Suspicion about Prime Minister Shinzo Abe’s alleged favoritism toward school operator Kake Gakuen deepened further on Friday after a potentially compromising document was unearthed at the agriculture ministry.
The discovery gives further credibility to a similar document that was first reported by the daily Asahi Shimbun on Tuesday. Ehime Gov. Tokihiro Nakamura has claimed that the document obtained by Asahi was drafted by a prefectural official on April 2015 but the prefecture doesn’t have a copy because it was written simply as a memo and was later discarded.

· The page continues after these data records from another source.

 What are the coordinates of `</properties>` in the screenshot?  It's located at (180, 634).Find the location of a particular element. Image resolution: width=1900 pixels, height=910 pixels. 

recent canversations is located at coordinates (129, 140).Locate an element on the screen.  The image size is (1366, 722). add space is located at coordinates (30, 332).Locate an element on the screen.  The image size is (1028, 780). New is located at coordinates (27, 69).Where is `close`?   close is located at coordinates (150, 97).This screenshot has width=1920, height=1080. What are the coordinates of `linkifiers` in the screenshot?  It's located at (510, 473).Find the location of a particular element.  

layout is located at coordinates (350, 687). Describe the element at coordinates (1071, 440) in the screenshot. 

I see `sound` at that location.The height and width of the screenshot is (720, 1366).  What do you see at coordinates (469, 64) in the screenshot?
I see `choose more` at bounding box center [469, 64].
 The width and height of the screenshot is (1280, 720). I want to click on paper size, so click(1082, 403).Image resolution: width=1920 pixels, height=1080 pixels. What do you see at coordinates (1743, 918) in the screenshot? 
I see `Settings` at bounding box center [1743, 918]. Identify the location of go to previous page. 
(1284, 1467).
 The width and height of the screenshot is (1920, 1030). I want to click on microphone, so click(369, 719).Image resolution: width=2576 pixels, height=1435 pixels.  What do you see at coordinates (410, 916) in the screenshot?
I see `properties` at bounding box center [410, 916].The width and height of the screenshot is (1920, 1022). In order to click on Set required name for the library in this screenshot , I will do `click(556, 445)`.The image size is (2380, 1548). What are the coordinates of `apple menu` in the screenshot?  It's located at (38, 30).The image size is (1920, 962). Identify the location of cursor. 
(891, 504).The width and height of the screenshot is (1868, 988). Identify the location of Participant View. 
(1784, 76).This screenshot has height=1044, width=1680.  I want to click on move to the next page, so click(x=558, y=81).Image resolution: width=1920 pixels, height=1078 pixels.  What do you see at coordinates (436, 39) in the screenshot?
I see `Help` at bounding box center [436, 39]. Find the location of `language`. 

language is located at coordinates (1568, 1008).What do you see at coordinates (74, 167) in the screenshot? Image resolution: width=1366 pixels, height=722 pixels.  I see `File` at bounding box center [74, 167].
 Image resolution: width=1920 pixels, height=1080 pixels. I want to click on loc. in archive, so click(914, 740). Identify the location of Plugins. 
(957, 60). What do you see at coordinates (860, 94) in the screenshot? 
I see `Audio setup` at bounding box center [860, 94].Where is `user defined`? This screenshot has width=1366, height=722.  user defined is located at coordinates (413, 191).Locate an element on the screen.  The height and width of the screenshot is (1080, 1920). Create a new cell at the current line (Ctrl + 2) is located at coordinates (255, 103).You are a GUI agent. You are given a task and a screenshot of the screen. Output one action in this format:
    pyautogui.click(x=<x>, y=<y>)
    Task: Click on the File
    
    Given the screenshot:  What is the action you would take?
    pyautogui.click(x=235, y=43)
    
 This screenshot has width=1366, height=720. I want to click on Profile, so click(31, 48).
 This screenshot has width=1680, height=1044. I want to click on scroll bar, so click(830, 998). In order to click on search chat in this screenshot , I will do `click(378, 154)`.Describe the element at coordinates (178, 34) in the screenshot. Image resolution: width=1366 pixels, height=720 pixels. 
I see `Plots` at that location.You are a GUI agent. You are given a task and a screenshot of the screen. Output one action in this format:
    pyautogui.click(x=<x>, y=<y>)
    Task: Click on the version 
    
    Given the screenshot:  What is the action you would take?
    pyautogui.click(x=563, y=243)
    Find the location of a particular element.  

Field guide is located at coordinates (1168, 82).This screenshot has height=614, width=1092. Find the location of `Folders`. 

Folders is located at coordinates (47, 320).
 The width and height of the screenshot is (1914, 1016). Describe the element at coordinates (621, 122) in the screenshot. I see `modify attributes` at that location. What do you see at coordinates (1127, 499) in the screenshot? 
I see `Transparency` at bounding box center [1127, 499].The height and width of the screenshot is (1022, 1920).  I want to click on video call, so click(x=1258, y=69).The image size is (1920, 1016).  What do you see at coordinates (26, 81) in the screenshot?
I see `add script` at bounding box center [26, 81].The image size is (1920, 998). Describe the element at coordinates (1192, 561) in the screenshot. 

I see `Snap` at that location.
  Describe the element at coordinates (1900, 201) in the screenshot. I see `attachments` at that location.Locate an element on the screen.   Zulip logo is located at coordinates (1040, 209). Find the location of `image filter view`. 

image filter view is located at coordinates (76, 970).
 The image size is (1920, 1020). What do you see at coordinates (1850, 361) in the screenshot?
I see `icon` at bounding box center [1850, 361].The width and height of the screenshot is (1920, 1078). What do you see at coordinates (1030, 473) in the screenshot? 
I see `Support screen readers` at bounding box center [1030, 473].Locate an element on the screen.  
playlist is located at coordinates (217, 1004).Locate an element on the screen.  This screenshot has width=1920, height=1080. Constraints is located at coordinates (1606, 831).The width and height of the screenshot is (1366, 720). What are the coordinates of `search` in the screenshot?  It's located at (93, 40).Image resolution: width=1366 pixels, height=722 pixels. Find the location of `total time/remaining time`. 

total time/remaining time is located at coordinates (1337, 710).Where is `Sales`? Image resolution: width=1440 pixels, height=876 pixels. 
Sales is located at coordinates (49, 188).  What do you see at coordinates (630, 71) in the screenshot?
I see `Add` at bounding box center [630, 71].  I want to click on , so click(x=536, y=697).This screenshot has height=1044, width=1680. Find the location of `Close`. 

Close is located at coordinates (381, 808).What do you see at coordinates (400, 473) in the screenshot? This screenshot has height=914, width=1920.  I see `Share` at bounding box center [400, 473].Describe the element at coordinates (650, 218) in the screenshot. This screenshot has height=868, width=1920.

The latest file found at the agriculture ministry, obtained by The Japan Times, said that Abe was behind a deregulation project which gave the green light to a school operator run by his close friend to build a new veterinary department in Imabari, Ehime Prefecture.
Agriculture minister Ken Saito disclosed the existence of the document during a regular news conference.
The two documents are almost identical, except for the date and the last paragraph. The document found at the agriculture ministry was dated April 3, 2015, one day after one of Abe’s top secretaries reportedly met Ehime and Imabari officials at the Prime Minister’s Office and the last paragraph is slightly shorter than that of the document reported by Asahi. The Asahi copy was dated April 13 of the same year.
The document found at the agriculture ministry is an earlier version and the Asahi copy is a revised version prepared as briefing material for Nakamura, he said later on Friday according to Kyodo News.
Currently the Ehime government doesn’t have copies of either of the two documents.
The two documents both quoted Tadao Yanase, then one of Abe’s executive assistants, as saying that Kake Gakuen’s bid to win a government approval to open a new veterinary department at one of its universities as “the prime minister’s matter.” Yanase made the remark during a meeting with Ehime prefectural and Imabari city officials at the Prime Minister’s Office on April 2, 2015, they said.
An agricultural ministry official who is in charge of legislation pertaining to veterinarians had the document. Ehime prefectural officials are believed to have given a copy to the ministry to lobby for Kake Gakuen’s plan.
According to the documents, Yanase also gave detailed advice to support Kake Gakuen’s bid to open a veterinary department in a deregulation zone in Imabari.
The files have reignited public suspicion that Abe might have favored Kake Gakuen because it was chaired by Kotaro Kake, one of Abe’s closest friends. Kake Gakuen is known as Kake Educational Institution in English.
Yanase has maintained he does not remember meeting Ehime prefectural and Imabari city officials, and that it was “inconceivable” for him to have made such a comment about the Kake Gakuen project. Abe has strongly denied using his influence to favor Kake Gakuen in the deregulation project and said he believes Yanase.
Further cementing Ehime Prefecture’s allegation, the Yomiuri Shimbun’s Thursday evening edition reported that it had contacted an individual who attended the 2015 meeting. The story quoted the anonymous official as saying that Yanase did, in fact, call Kake Gakuen’s application for deregulation “the prime minister’s matter.”
“I don’t know why he (said that), but we felt (he was) very positive about” promoting the deregulation project, the Yomiuri quoted the person as saying.
The latest revelations have given more ammunition to opposition lawmakers, who claim that Yanase lied to defend the prime minister.
In general, a written record is considered more credible in court than a testimony solely based on a person’s memory. The documents, meanwhile, were allegedly drafted in 2015, long before the Kake Gakuen scandal began to draw intense public scrutiny in May last year.
During a regular news conference Friday, Chief Cabinet Secretary Yoshihide Suga declined to comment when asked which side should be believed — the two documents or Yanase’s statement.
“The government is not in a position to make a comment on things like that,” Suga said. But he also added that “it is important for the government to make efforts not to arouse any public suspicion.”